Tout à l’heure, on enterrera Bob. Je vois arriver Karl Durandel dans un gros 4x4 aux vitres teintées. Il est accompagné de deux gros bras des services secrets. Je ne sais pas exactement ce qu’il a négocié avec la Miss dessert à la chevelure rousse, mais je suppose qu’il a été question de son impunité en échanges de ses secrets. Une vie dont je ne voudrais pour rien au monde. J’ai hâte de retrouver mon actualité de jardinier-écrivain-chômeur. Et puis, l’hiver, c’est l’occasion de se reposer chez soi, pas de sortir tout le temps affronter des tueurs et des photographes de presse…
Je salue d’un hochement de tête le grand homme. Il pénètre dans la salle comble et prend place aux côtés de l’ambassadeur. Maelenn me rejoint sur le parvis de la mairie.
̎ - Ça va bien se passer. Les discours sont rodés. Les plans vont être remis officiellement à l’ambassadeur. Personne ne pourra le contester. C’était une sacrée idée ! Même si ça m’a coûté ma place. Ils m’envoient dès demain à la Guadeloupe, loin de la Métropole. Ils sentent bien que je n’ai pas été totalement innocente dans cette affaire.
- Je suis désolé, Maelenn. Je pense que tu as fait du bon boulot, ici. Ça n’est pas juste de te muter comme ça.
- Mais c’est l’armée, tu sais. Je n’ai pas à décider. Et puis, il fera meilleur là-bas.
- Que va devenir l’Ankou ?
- Un informateur. Il sera certainement placé en résidence surveillée, avec un faux nom, et il terminera ses vieux jours entre ses gardes du corps et ses souvenirs. Je ne m’inquiète pas trop pour lui... ̎
La conférence de presse a duré presque une heure. Les questions et les flash ont fusé dès que Roméo a eu terminé son speech et que le maire a officiellement remis les plans du trésor à l’ambassadeur. Quelques journalistes sont restés ensuite pour assister à l’enterrement de la première victime des ̎ tueurs aux appeaux ̎, comme ils sont déjà surnommés. Seb, lui sera inhumé sur les terres familiales, son corps a été rapatrié ce matin vers chez ses parents, à Limoges. Je ne crois pas que Clem revienne vivre ici. Elle va plutôt vendre la maison et trouver un poste d’instit ailleurs, loin, loin de ces souvenirs douloureux.
Il y a foule à l’église, il y a foule au cimetière. Bob était l’ami de près de la moitié du Cantal, plus des gens venus d’ailleurs. Cléa est descendue avec Margolette et les enfants et nous rentrons tous ensemble nous réfugier dans notre petit hameau. Une surprise nous y attend.
Les gardes du corps patientent près de leur engin aux vitres noires. Karl Durandel est sur la terrasse, enveloppé dans son grand manteau de mystère. Il salue cordialement Margolette, qui lui fait un clin d’œil. Je jure que je l’ai vu ! Je me demande s’il ne se cachait pas chez elle, en fait. J’éviterai de poser la question, je ne veux pas en savoir plus…
Il se lève à notre approche :
̎ - Je voulais vous remercier. Pour ce que vous avez fait, avec le trésor, et pour avoir permis de négocier avec les autorités. Je n’y serai pas arrivé sans votre petit coup de pouce. Alors j’ai apporté un cadeau pour vous. ̎
J’aperçois alors un objet rectangulaire emballé, posé sur le muret derrière lui. Je devine. La boîte… Il me la tend.

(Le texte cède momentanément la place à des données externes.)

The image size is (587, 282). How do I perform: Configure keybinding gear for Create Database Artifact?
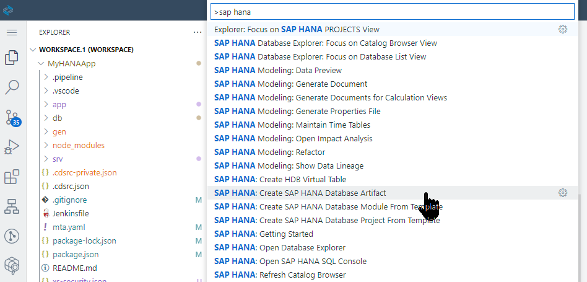point(563,193)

̎ - Les gendarmes ont accepté de me la rendre. Les appeaux sont de vrais objets uniques, artisanaux, fabriqués par un vieil artisan juif de chez moi. Ils valent chacun une petite fortune sur les marchés de collectionneurs. Je n’en aurai plus trop l’utilité, mais vous, vous pouvez apprécier de garder ce souvenir de moi, plutôt que la violence et la peur… J’apprécierais que vous acceptiez ce présent. ̎ 
Je la prends, la déballe. Sort un sifflet qui trille sous mon souffle. Je pense à Seb. Une trille similaire jaillit de la haie de frênes et de chênes derrière la maison, au bout du jardin. Yvon m’arrache la boîte des mains et se dirige dans cette direction.

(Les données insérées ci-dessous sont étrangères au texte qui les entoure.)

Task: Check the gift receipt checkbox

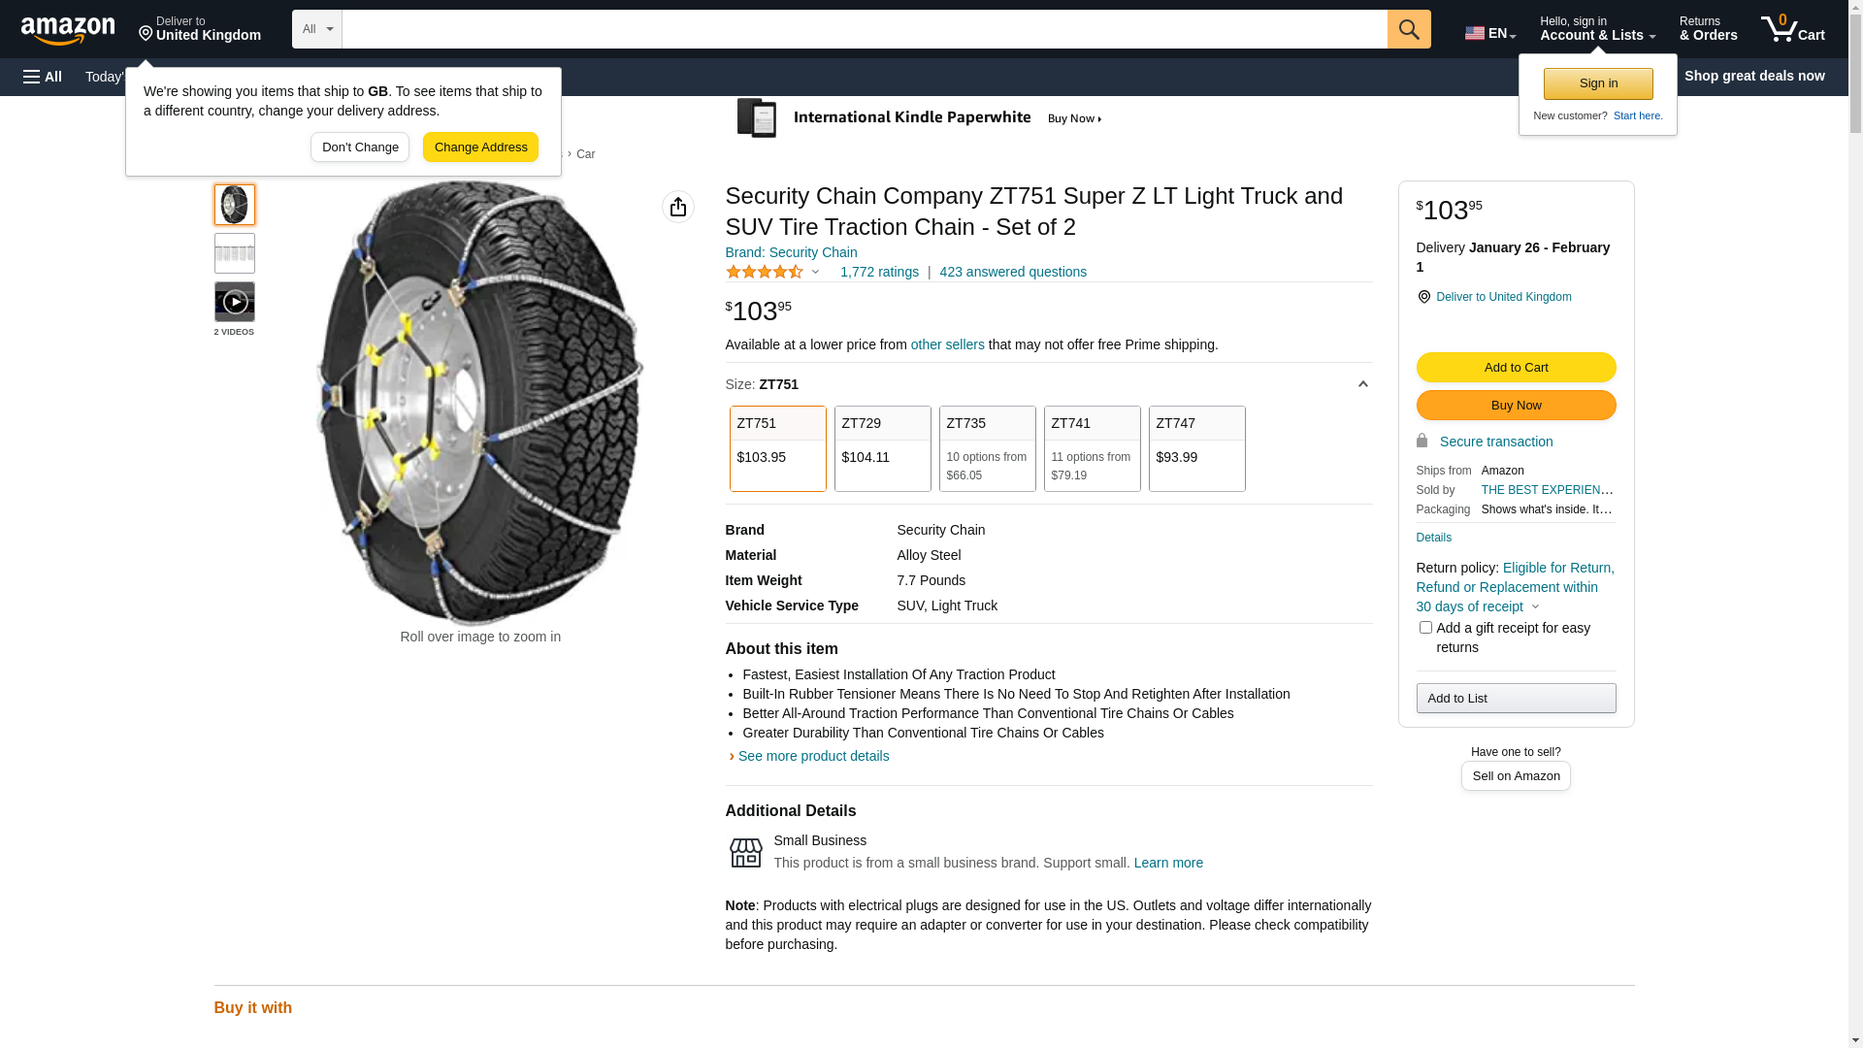Action: point(1425,628)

̎ - Je crois que le cadeau est accepté. Vous partez ?
- Il est temps, oui. Je n’ai que trop traîné ici. Il faut maintenant que je disparaisse. Au revoir. J’ai été ravi que ce soit vous à qui j’ai demandé ma route, la semaine dernière. Je suis sûr que vous saurez utiliser cette histoire. Faites-en un roman... ̎
L’Ankou est remonté en auto avec ses gardiens. Ils sont repartis vers la nationale, vers le monde. Je ne suis pas encore rentré lorsque j’entends l’explosion.